EXERCISE GOAL - Your response must be an exact transcription of the lines from the one containing "Screen dimensions: 1104x408" through the final line of the data.

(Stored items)
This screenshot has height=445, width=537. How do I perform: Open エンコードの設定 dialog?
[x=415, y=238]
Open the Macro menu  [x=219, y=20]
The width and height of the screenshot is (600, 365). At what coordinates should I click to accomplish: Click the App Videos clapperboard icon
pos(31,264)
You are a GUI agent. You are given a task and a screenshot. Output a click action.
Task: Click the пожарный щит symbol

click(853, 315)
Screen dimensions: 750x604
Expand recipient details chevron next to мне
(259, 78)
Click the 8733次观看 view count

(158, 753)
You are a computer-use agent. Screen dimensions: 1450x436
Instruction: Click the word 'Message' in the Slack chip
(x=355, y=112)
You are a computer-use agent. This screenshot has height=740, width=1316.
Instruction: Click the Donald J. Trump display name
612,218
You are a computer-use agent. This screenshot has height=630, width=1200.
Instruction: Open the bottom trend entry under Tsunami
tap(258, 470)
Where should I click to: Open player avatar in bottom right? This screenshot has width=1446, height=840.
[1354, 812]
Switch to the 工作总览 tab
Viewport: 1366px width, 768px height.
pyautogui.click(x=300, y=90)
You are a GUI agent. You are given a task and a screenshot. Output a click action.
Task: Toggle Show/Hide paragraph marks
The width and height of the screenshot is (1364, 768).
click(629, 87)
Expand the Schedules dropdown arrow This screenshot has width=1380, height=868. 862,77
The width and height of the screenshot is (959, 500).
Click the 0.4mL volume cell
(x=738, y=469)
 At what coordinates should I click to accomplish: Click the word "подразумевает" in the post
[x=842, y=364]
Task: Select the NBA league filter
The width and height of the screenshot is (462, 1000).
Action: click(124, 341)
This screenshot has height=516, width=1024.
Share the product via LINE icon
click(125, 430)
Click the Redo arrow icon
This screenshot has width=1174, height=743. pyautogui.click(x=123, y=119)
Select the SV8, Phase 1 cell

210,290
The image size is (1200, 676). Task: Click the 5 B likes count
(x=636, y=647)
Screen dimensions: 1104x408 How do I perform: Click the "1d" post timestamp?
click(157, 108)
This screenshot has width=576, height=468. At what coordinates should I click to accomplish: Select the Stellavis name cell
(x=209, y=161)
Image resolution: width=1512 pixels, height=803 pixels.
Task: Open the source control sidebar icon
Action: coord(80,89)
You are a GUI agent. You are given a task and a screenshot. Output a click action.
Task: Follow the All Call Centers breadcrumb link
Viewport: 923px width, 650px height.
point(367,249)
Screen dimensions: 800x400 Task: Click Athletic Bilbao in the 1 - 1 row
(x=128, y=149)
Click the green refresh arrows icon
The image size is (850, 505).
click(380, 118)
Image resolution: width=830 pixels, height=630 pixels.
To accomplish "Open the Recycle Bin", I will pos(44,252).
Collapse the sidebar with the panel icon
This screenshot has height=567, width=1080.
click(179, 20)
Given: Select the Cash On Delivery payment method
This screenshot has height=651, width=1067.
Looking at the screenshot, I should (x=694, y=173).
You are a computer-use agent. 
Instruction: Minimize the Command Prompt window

EXPECTED ANSWER -
Screen dimensions: 1104x408 How do I perform: Click the "1d" post timestamp?
click(157, 108)
This screenshot has width=576, height=468. At what coordinates should I click to accomplish: Select the Stellavis name cell
(x=209, y=161)
Image resolution: width=1512 pixels, height=803 pixels.
Task: Open the source control sidebar icon
Action: coord(80,89)
You are a GUI agent. You are given a task and a screenshot. Output a click action.
Task: Follow the All Call Centers breadcrumb link
Viewport: 923px width, 650px height.
point(367,249)
Screen dimensions: 800x400 Task: Click Athletic Bilbao in the 1 - 1 row
(x=128, y=149)
Click the green refresh arrows icon
The image size is (850, 505).
click(380, 118)
Image resolution: width=830 pixels, height=630 pixels.
To accomplish "Open the Recycle Bin", I will pos(44,252).
Collapse the sidebar with the panel icon
This screenshot has height=567, width=1080.
click(179, 20)
Given: Select the Cash On Delivery payment method
This screenshot has height=651, width=1067.
Looking at the screenshot, I should (x=694, y=173).
You are a computer-use agent. 
Instruction: Minimize the Command Prompt window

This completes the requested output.